From the forum thread about keeping rats in a terrarium, print the passage that begins at the words "http://www.pets4u.co.za/cart/" and ends after the words "circulation at all.", reproducing it word for word.

■ Supplied text
:::::

# Could i use a terrarium for rats



## foxx (Sep 13, 2007)

http://www.pets4u.co.za/cart/
Mabye not that size but something smilar?


----------



## glindella (Sep 9, 2007)

I wouldn't. I'm not entirely sure they couldn't chew their way out. The chip board would probably soak up urine and smell bad really fast. And I don't see how there would be any air circulation at all. 

For that price you should be able to get a really nice rat/ferret cage


----------



## foxx (Sep 13, 2007)

but if i put a layer of plastic at the bottom?


----------



## zimmyzam (Sep 9, 2007)

They can still chew out. And no air circulation. Which would suck. And you'd have a fun time cleaning it, I'd imagine o_o;

Yeah, you could get a good wire cage for that price, or lower even.


----------



## foxx (Sep 13, 2007)

ok so bad idea


----------



## Hippy (Jul 23, 2007)

No. no. No. :[
Your poor ratties would be miserable.


----------



## Schmea (Sep 21, 2007)

zimmyzam said:


> Yeah, you could get a good wire cage for that price, or lower even.


I *think* that website is South African, judging by the cities listed in their shipping examples. If so, the price is in Rands, not Dollars.

150 Rand = 22ish American dollars.

:::::

■ Entries provided

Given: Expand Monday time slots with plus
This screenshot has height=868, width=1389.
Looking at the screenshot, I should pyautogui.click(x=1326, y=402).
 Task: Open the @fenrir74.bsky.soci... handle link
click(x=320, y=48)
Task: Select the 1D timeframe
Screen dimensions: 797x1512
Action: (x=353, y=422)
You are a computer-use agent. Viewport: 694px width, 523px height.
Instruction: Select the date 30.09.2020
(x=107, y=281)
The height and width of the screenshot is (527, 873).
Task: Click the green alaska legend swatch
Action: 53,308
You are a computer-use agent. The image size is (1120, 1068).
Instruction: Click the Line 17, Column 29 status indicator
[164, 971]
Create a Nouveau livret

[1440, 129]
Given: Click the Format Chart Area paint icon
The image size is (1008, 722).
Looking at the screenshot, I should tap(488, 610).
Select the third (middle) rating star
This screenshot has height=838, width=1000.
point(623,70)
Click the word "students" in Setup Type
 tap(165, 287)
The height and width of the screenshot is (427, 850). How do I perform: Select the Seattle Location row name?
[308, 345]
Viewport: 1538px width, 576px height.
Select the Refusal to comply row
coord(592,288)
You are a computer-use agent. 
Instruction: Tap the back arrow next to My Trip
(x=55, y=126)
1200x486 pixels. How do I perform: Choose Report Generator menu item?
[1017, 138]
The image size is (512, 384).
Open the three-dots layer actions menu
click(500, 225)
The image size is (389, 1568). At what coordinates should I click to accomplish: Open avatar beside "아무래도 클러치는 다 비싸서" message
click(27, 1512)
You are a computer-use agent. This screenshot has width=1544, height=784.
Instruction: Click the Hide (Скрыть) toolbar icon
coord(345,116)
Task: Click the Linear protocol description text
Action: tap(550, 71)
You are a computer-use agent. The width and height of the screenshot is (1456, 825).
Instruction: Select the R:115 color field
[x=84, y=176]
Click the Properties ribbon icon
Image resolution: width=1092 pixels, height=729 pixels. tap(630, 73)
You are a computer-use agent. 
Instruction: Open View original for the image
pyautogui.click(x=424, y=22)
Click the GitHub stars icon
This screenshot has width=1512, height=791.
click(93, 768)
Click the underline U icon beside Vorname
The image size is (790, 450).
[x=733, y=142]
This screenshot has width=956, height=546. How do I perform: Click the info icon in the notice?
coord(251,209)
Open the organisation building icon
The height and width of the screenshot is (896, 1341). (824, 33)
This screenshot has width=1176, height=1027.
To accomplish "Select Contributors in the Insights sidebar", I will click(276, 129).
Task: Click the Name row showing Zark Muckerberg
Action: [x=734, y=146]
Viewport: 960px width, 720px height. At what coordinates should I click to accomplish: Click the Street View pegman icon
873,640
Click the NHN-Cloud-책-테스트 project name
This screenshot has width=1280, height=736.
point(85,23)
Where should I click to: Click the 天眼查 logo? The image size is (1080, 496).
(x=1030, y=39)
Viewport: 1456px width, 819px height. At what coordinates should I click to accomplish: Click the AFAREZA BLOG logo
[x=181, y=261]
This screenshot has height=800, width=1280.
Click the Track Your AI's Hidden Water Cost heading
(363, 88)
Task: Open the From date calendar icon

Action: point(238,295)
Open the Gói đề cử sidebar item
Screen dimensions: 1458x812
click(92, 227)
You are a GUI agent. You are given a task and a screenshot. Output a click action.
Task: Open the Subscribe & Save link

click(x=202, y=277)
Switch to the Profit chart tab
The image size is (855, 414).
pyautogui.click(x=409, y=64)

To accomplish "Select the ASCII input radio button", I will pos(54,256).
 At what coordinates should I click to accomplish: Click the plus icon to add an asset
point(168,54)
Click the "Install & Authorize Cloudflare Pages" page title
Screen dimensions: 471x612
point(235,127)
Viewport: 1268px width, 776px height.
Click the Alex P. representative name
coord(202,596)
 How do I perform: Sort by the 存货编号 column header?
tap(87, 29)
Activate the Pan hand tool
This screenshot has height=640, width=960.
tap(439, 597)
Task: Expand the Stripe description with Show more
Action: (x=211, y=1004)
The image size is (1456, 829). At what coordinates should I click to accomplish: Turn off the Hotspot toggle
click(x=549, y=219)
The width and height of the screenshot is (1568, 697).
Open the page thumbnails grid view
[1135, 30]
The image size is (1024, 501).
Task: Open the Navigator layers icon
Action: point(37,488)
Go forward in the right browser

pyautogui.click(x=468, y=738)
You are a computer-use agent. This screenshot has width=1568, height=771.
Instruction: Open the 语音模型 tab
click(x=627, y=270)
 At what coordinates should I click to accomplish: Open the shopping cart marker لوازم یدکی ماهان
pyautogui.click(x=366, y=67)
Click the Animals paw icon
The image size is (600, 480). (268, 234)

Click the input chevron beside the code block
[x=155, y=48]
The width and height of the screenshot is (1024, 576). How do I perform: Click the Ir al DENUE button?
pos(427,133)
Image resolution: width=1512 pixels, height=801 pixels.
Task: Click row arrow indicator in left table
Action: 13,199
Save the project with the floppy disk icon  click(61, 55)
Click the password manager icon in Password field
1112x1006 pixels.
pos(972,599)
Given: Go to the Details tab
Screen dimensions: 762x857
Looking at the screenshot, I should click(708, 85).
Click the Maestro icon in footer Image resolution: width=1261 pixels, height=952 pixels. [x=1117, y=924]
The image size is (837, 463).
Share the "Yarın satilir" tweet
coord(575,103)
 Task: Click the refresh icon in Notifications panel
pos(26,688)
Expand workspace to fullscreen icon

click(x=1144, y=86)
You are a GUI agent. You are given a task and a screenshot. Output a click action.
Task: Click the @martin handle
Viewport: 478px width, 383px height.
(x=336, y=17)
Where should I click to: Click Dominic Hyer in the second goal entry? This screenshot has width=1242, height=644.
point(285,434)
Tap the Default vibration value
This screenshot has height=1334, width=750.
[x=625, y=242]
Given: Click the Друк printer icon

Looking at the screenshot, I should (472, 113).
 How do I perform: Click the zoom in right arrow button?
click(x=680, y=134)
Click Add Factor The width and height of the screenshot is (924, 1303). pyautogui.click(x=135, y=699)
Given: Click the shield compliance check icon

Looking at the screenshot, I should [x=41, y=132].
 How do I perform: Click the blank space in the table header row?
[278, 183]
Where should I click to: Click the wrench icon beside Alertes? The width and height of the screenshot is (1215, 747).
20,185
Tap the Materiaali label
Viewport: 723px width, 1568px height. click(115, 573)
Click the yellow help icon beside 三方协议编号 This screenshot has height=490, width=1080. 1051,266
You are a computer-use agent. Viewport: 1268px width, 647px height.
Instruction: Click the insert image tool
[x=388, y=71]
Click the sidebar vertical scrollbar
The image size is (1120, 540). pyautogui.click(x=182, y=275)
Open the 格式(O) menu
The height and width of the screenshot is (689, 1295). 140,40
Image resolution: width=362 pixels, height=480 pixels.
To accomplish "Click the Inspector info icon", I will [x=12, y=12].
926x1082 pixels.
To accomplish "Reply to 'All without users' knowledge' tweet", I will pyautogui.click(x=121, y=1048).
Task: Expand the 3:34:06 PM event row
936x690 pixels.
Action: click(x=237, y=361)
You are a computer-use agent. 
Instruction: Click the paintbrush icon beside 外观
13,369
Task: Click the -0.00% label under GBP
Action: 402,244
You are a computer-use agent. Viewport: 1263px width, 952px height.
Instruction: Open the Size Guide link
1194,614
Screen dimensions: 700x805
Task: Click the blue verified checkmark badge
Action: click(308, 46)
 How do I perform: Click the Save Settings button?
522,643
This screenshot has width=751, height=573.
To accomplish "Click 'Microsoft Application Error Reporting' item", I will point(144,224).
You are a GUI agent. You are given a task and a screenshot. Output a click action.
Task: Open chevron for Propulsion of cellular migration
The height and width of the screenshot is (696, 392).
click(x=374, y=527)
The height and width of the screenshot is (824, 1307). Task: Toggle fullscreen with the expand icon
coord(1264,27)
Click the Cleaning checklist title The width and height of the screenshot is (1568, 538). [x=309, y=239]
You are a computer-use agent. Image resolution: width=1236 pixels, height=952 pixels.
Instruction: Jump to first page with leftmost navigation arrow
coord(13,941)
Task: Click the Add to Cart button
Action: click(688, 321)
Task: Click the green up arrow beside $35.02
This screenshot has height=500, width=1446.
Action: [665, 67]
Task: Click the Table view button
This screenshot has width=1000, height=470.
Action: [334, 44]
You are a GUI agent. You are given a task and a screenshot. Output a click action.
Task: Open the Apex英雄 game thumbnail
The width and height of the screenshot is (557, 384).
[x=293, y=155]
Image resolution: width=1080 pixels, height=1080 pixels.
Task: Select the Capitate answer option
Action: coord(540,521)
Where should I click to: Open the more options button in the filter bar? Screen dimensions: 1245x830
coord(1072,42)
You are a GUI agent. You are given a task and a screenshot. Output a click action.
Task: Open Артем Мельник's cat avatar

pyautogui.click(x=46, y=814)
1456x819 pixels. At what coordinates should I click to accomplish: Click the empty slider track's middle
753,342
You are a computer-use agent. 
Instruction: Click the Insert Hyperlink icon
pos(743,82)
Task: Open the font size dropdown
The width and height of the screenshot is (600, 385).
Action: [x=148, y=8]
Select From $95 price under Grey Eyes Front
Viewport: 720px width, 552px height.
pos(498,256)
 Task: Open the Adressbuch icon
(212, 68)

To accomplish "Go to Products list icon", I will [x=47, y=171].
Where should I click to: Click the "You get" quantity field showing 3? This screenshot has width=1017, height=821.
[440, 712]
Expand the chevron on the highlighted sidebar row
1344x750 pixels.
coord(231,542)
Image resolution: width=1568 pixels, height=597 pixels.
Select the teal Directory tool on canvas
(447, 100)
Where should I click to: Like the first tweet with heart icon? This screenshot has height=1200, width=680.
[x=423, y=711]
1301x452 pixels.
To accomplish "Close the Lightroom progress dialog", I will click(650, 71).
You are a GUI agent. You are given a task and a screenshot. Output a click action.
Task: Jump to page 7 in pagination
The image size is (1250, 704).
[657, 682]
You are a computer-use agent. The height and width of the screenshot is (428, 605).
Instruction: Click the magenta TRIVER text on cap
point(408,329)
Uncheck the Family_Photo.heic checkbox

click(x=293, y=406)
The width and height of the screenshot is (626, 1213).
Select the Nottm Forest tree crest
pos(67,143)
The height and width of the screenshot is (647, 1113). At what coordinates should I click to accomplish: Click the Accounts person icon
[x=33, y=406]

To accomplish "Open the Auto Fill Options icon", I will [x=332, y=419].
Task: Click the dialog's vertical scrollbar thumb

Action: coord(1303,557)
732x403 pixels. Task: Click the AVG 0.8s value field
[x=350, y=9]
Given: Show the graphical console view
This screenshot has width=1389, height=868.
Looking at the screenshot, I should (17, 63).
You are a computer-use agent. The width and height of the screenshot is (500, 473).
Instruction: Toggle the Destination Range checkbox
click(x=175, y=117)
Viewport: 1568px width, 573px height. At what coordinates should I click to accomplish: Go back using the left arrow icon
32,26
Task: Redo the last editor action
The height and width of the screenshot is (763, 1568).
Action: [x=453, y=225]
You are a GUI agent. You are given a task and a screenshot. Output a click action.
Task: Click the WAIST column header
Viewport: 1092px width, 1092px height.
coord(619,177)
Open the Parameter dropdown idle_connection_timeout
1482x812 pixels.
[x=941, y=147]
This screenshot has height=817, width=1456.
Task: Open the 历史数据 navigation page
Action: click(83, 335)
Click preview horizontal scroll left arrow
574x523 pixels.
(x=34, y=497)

:::::

■ Result
http://www.pets4u.co.za/cart/
Mabye not that size but something smilar?


----------



## glindella (Sep 9, 2007)

I wouldn't. I'm not entirely sure they couldn't chew their way out. The chip board would probably soak up urine and smell bad really fast. And I don't see how there would be any air circulation at all.